Они остались наедине в алтарной части сумрачного оплота Терния Вечного на Провидении. Лишь ветер колотит в окна, требуя, чтобы ему разрешили наблюдать за судом.

Больше года минуло с тех пор, как Асената ослепила своего покровителя и сбежала от его свиты. Все прошедшие месяцы она бродила по пустоши с единственным спутником — стыдом, который испытывала не из–за расправы над исповедником, но из–за гордыни, побудившей ее по доброй воле превратиться в марионетку. Первое время Гиад ждала возмездия и не пыталась скрыться, однако ничего не произошло. В конце концов сестра поняла, что воздаяния не будет.

— Отче Избавитель мертв? — спрашивает Асената, по–прежнему глядя в пол.

— Он пропал, — отвечает канонисса–истязатель. — И никто из тех, кто ушел с ним на север, тоже не вернулся, а отправленные нами следопыты никого не отыскали… кроме тебя, преступница.

— Я подвела его, — лжет Гиад.

— Ты же утверждала, что ничего не помнишь о судьбе вашей святой миссии?

— Только то, что я не справилась, канонисса.

— Неизбежный исход, — решает Моргвин. — Яс самого начала видела его в твоей душе. Ты попалась в силки собственной жажды славы.

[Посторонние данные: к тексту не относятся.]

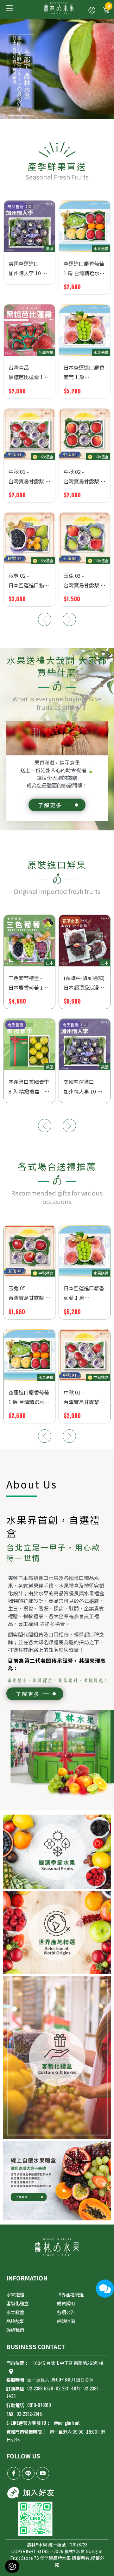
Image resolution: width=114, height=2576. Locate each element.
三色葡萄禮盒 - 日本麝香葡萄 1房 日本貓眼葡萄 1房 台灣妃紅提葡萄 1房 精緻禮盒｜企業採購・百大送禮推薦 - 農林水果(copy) (28, 983)
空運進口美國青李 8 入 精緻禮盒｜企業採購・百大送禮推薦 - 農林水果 (29, 1087)
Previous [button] (44, 619)
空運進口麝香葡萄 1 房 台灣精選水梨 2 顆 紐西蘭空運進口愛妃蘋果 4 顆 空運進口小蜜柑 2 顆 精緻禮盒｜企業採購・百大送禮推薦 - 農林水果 (84, 269)
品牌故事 (15, 2321)
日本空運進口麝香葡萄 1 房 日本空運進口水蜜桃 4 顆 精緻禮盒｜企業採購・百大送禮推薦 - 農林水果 (84, 373)
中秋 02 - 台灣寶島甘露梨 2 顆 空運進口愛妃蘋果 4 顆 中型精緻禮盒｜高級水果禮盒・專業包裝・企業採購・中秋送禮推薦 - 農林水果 (84, 477)
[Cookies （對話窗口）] (12, 2566)
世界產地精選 (70, 2294)
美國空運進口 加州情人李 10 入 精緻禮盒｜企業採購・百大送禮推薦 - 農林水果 (28, 269)
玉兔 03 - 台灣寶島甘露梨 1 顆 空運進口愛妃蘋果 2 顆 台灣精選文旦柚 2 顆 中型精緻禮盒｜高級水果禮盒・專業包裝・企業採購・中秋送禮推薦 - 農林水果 (84, 581)
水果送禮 (15, 2294)
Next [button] (69, 619)
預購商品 (70, 921)
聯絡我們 (15, 2330)
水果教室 (15, 2312)
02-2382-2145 (24, 2413)
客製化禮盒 (17, 2303)
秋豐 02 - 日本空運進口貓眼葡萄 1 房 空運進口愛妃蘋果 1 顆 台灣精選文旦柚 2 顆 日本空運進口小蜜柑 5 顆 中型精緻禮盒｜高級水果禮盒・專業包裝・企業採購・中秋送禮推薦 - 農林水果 (29, 581)
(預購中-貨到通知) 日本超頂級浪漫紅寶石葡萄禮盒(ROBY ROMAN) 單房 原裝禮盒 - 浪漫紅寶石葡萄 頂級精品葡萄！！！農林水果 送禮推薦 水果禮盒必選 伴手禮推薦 (84, 983)
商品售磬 (15, 206)
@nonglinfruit (67, 2422)
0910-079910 (28, 2405)
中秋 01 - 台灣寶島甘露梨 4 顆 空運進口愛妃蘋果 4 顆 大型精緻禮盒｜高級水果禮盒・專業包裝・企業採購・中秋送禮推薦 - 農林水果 (29, 477)
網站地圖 (66, 2321)
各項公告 (66, 2312)
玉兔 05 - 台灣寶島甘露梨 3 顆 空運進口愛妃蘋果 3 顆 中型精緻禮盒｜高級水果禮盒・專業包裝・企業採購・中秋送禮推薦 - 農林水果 (29, 1293)
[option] (57, 405)
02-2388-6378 (40, 2388)
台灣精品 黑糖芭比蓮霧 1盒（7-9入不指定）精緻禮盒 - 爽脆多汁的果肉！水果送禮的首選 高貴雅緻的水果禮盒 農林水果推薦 (29, 373)
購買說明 (66, 2303)
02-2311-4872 (68, 2388)
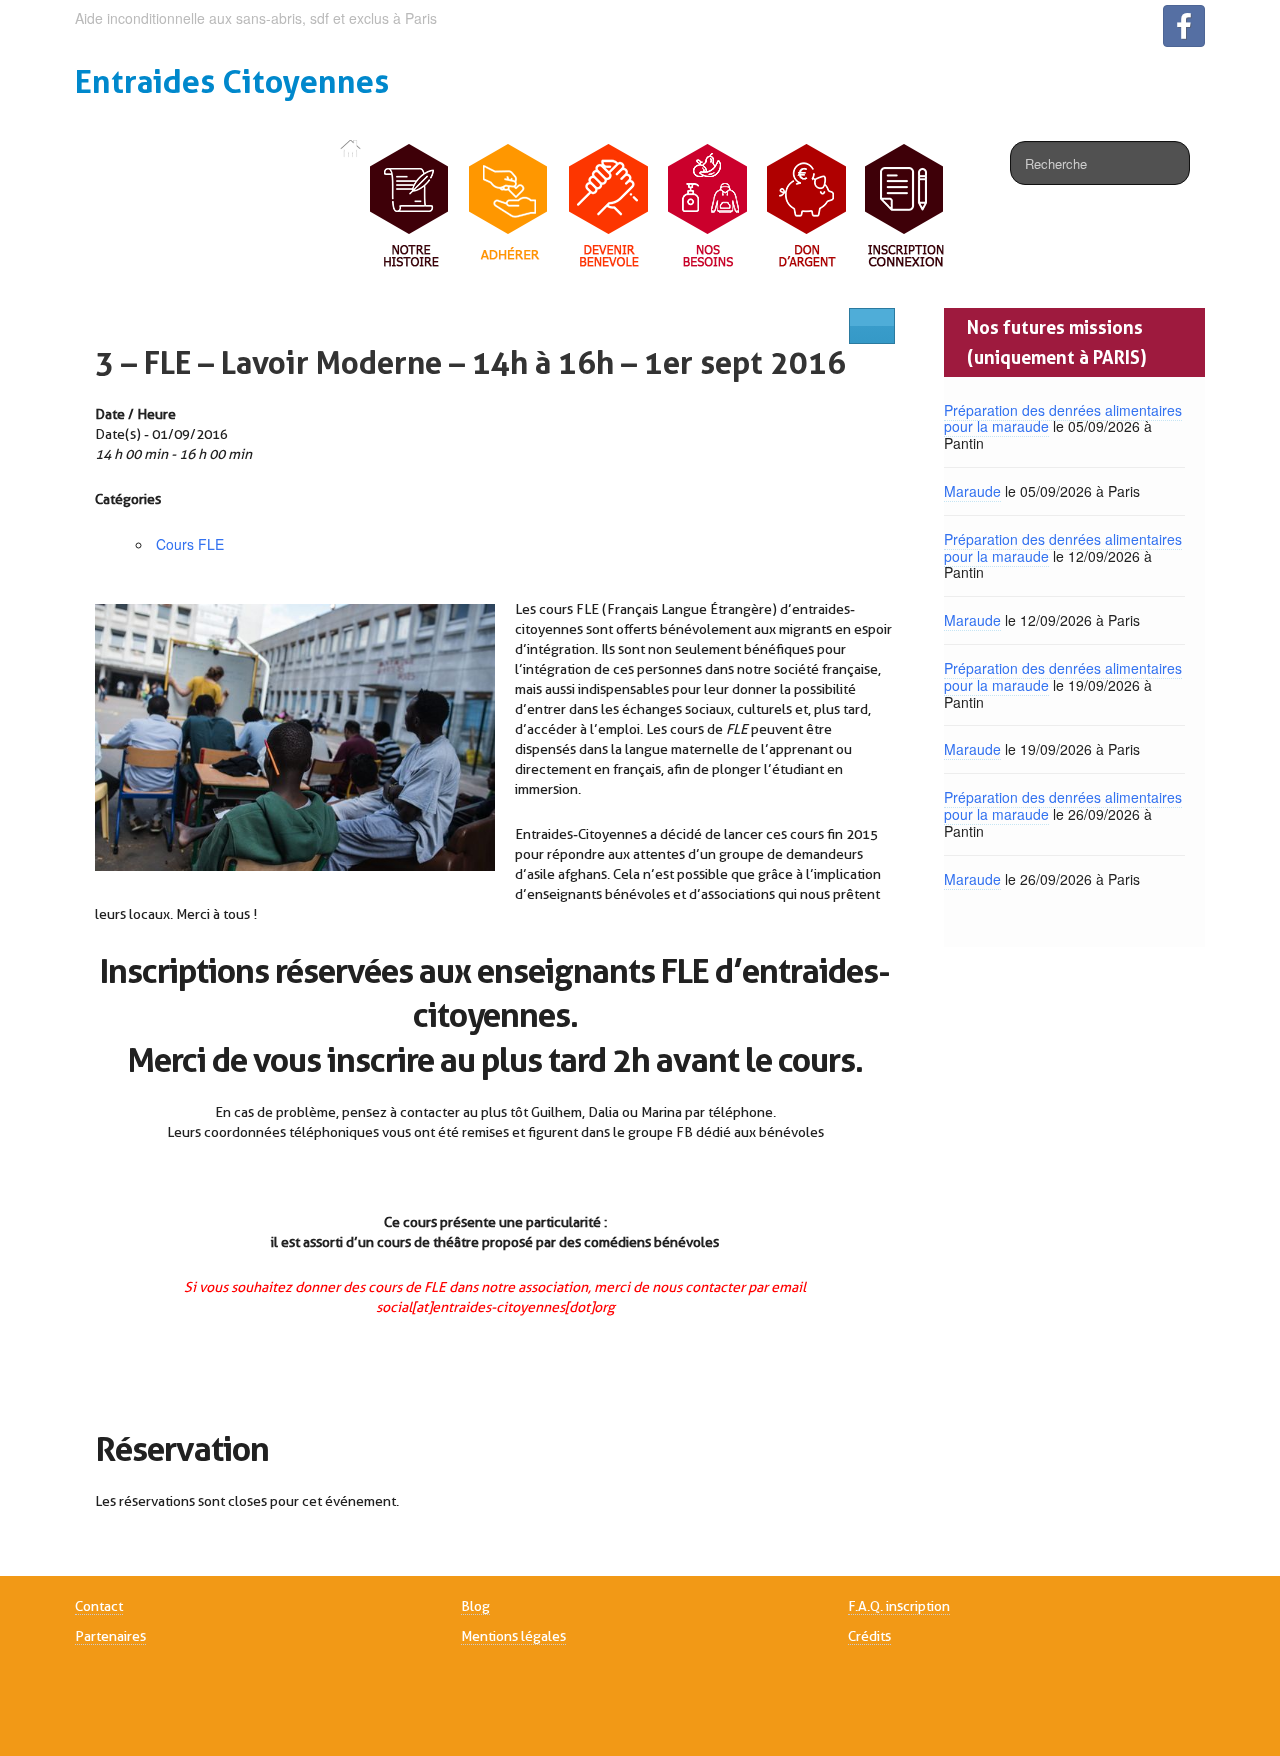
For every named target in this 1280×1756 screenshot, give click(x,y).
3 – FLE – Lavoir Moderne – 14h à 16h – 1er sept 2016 (470, 362)
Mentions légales (513, 1636)
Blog (475, 1606)
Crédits (869, 1636)
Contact (99, 1606)
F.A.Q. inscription (899, 1606)
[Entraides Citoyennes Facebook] (1184, 26)
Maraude (972, 491)
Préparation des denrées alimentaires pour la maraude (1063, 418)
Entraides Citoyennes (232, 81)
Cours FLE (190, 544)
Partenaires (110, 1636)
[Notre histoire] (410, 207)
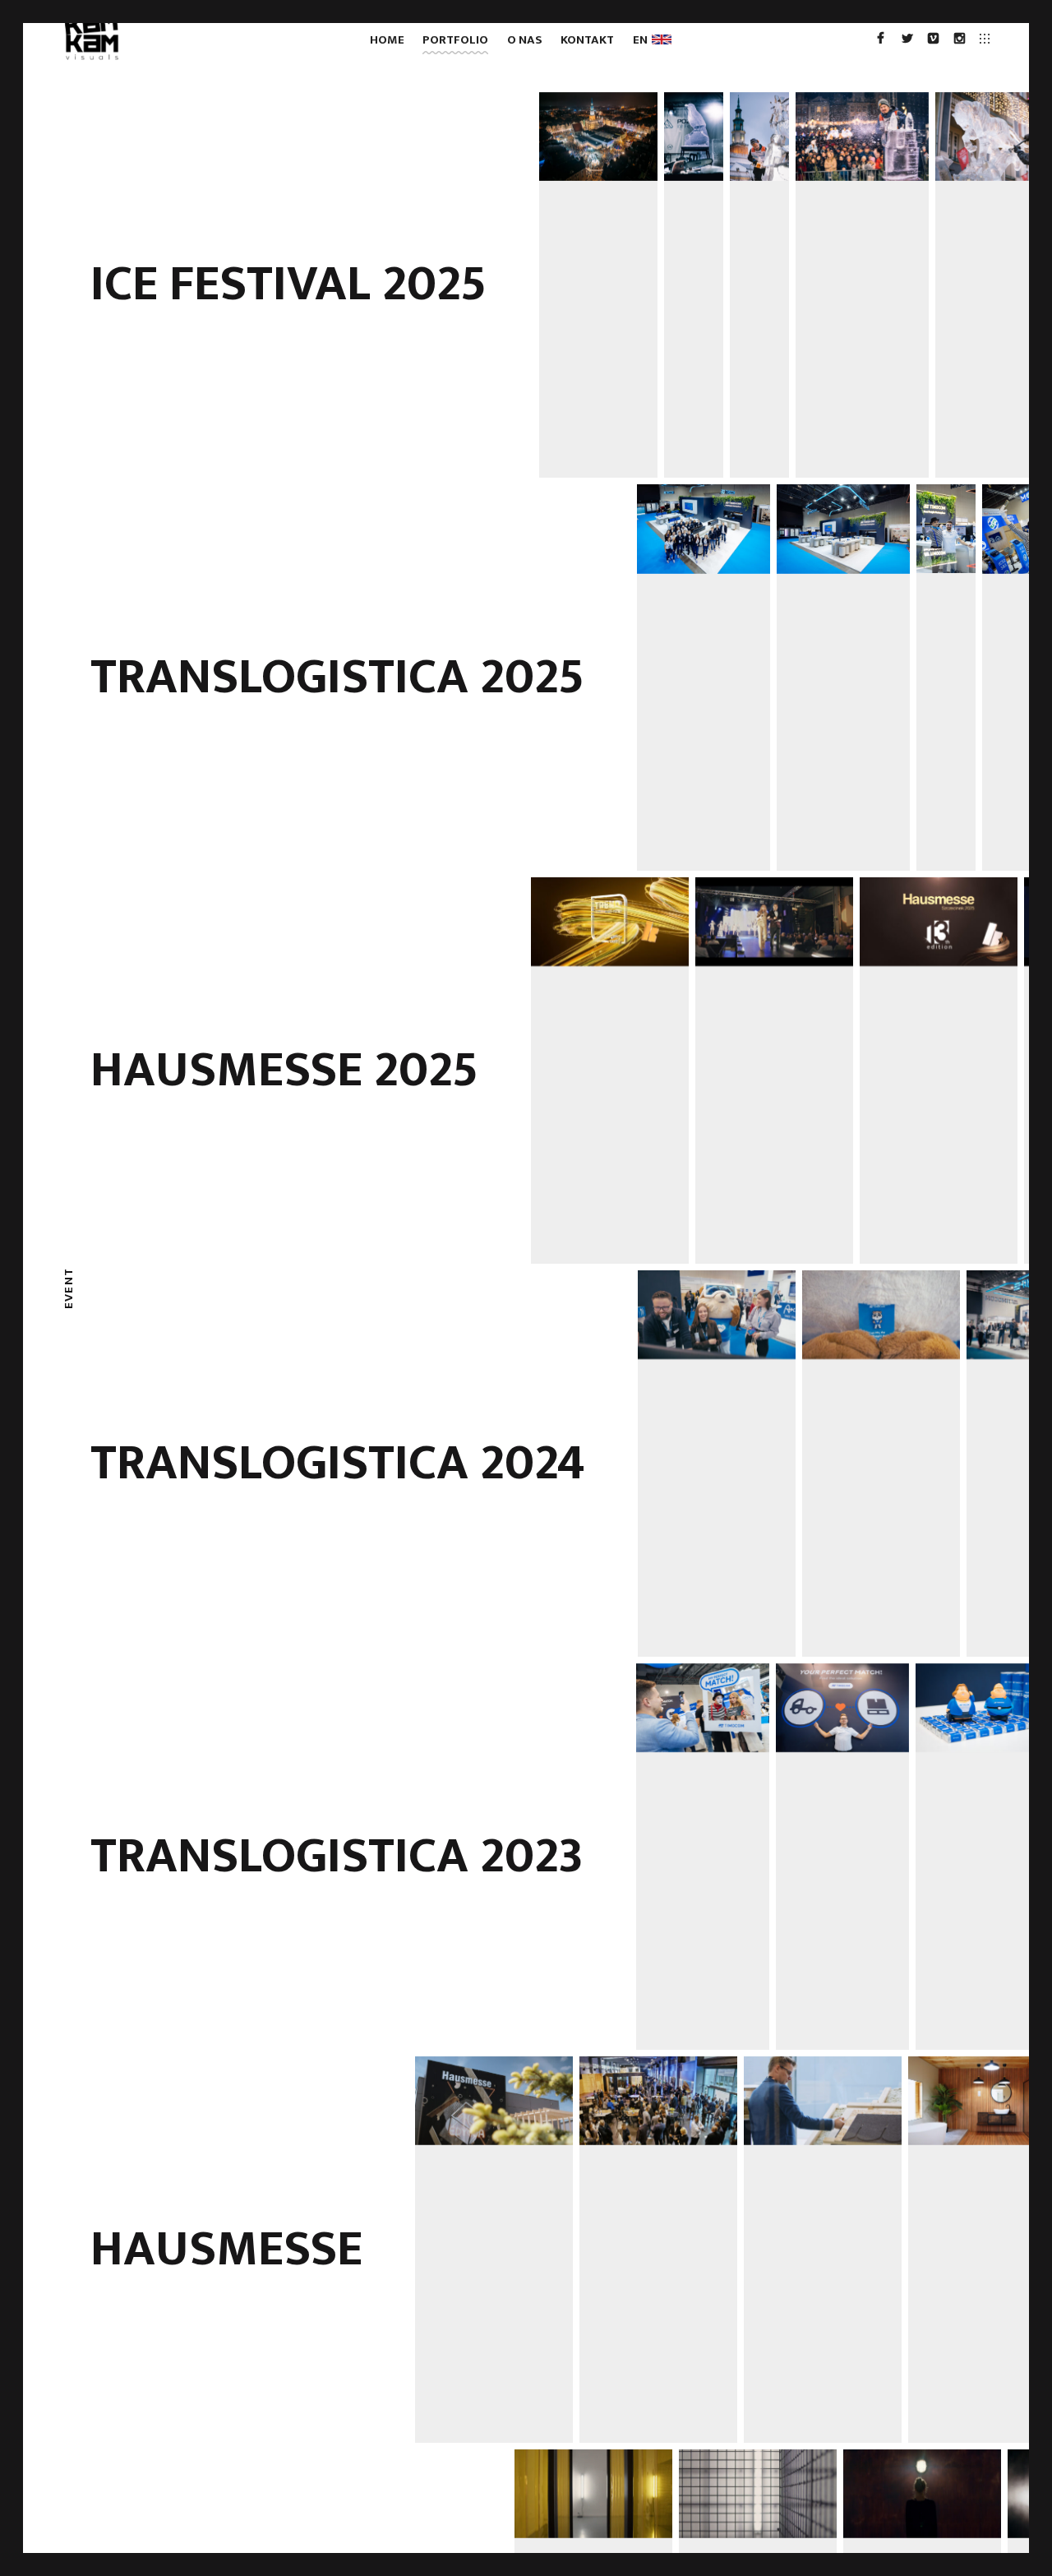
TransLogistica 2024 (337, 1464)
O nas (524, 40)
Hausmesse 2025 (284, 1071)
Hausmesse (226, 2250)
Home (387, 40)
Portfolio (455, 40)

— Да, ваше преподобие. — Помедлив секунду, сестра продолжает: — Меня удивило, что ваш орден еще не покинул Провидение.

— Мы ждем новых имперских кураторов планеты, но охотников на ведьм среди них не будет, — шипит Моргвин сквозь зубы. — Стратегия отче Избавителя принесла плоды. Наши арканские новообращенные выигрывают войну за нас.